Rusin Garden
In June 1939, the plot of land that makes up the Rusin Cultural Garden, located along East Boulevard, was dedicated. Rusins, sometimes called Carpatho-Russians (based on a common mispronunciation) or Carpatho-Rusyns, emigrated to Cleveland from the Carpathian Mountains, primarily in the period from 1880 to World War I. Immigrants from the Carpathian Mountains were sometimes called Rusins or Ruthenian—especially those belonging to the Byzantine Rite Catholic Church, and other immigrants from the Galicia region of the Carpathian Mounts were called Lemkos.

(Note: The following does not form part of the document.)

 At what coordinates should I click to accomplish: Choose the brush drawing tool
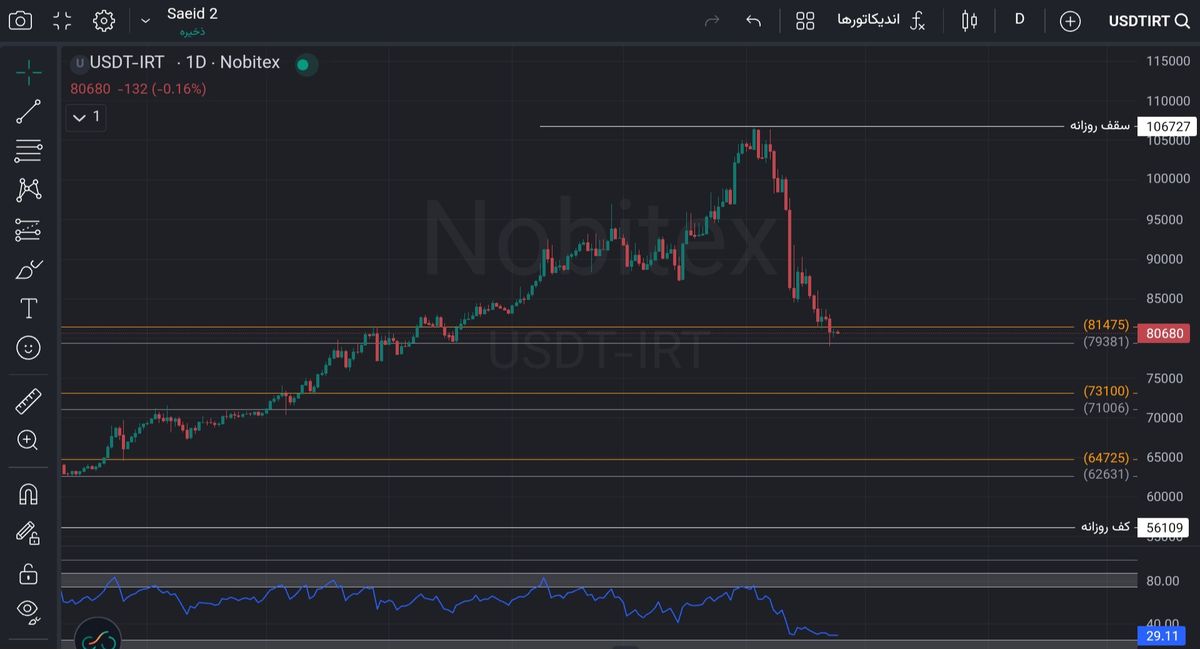tap(29, 269)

Cleveland had what might have been the single settlement of Rusins in the world during the 1930s, when over 30,000 Rusins lived in the city.

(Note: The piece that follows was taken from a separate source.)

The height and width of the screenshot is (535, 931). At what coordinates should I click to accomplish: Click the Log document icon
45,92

The head of the Rusin Cultural Garden Association, Reverend Joseph Hanulya, who was pastor of Holy Ghost Greek Catholic Church, unveiled a bust of Alexander Duchnovich in May 1952. A Greek Catholic priest, Alexander Duchnovich, wrote the Rusin national anthem, and in his writings sought to unify Carpatho-Rusins. The bust has since been stolen and no longer stands in the garden
The gardens often have incorporated symbolism or design elements that subverted the message of unity and reflected ethnic tensions in Europe and Cleveland. Clever choices of sculpture and honorees by ethnic communities also brought the conflicts so evident in Europe and its history to the chain of gardens. An example of this sort of conflict can be found when the Rusins in Cleveland honored Alexander Duchnovich who wrote the Rusin national anthem and defended the Rusin language from Hungarian rule in the nineteenth century. Both the Slovak and Czech gardens celebrated similar themes; it was no mistake that the Czech, Slovak, and Rusin gardens were arrayed themselves across a boundary street from the contiguous German and Hungarian gardens, suggesting how powerfully old cultural conflicts were felt.